Tuesday, January 20, 2009

I'm younger than that now

I was living in Washington eight years ago when Bush was inaugurated for his first term. It was one of the most upsetting and disturbing days I can remember, how down to the very details it was like a cinema director's impression of the forces of evil taking over the world. The freezing drizzle of that grey day, the dispirited protesters who gathered in Dupont Circle and sullenly marched toward some vague point near the parade route. Through the night, the city was full of coaches carrying hillbillies who thought it was very funny to wear cowboy boots with tuxedos from one ball to another. It was like a gang of fat Visigoths and their plastic-haired wives had taken over the capital.

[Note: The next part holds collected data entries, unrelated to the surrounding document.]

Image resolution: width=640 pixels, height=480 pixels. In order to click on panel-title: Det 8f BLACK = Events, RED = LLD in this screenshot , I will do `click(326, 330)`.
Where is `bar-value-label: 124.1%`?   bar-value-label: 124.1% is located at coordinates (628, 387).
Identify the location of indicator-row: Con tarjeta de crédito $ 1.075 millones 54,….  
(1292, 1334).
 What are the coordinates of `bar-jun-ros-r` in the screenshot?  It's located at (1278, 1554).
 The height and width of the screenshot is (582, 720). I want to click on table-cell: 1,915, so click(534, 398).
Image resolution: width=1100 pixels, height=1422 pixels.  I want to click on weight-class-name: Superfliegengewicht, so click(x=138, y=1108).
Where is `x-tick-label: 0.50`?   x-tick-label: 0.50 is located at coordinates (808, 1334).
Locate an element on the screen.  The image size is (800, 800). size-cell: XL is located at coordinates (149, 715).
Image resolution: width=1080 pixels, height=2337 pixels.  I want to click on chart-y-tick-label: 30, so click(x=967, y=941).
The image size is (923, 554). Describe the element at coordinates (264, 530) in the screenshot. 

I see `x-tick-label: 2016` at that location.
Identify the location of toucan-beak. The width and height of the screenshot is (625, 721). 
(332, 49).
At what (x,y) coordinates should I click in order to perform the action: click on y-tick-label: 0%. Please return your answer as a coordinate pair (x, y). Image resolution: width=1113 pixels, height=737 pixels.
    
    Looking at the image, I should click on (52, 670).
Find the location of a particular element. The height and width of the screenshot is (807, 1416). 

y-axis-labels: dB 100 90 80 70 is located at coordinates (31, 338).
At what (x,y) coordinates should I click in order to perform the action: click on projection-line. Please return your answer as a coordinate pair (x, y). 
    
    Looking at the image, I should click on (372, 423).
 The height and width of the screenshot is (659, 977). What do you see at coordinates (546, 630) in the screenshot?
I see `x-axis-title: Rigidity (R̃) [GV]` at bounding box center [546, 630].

I kept reminding myself that it wouldn't be that bad, that it couldn't be that bad. America is a land of political compromise and balance, after all. But for eight long years, it proved to be worse than anything anyone could have imagined. Each unspooling catastrophe and outrage was followed by something even worse.


I would very much like to be there today when it all comes to an end. Mostly for personal reasons, not really related to the moment -- that I had an up-close seat at the horror, I'd like to have a look at what I hope will be its exact opposite. But my life is different now. Much has happened in those eight years, and now here in Williamstown, with my family, my work, I have that "my back pages" feeling. In spite of everything Bush and his cronies did, I don't think it took anything away from the joy I felt at my wedding, or when I met my daughter.


And nothing Obama will do, for good or ill, will really change my world at a certain level either. Don't get me wrong. I can't think about this past election, and the gravity of this moment, without getting that feeling of words failing me, and with a rising flush of pride and joy that these American ideals are bright and true. But as Obama himself would be the first to tell you, these pretty thoughts are good and all, but not enough. As the Beatles put it, "the movement you need is on your shoulders."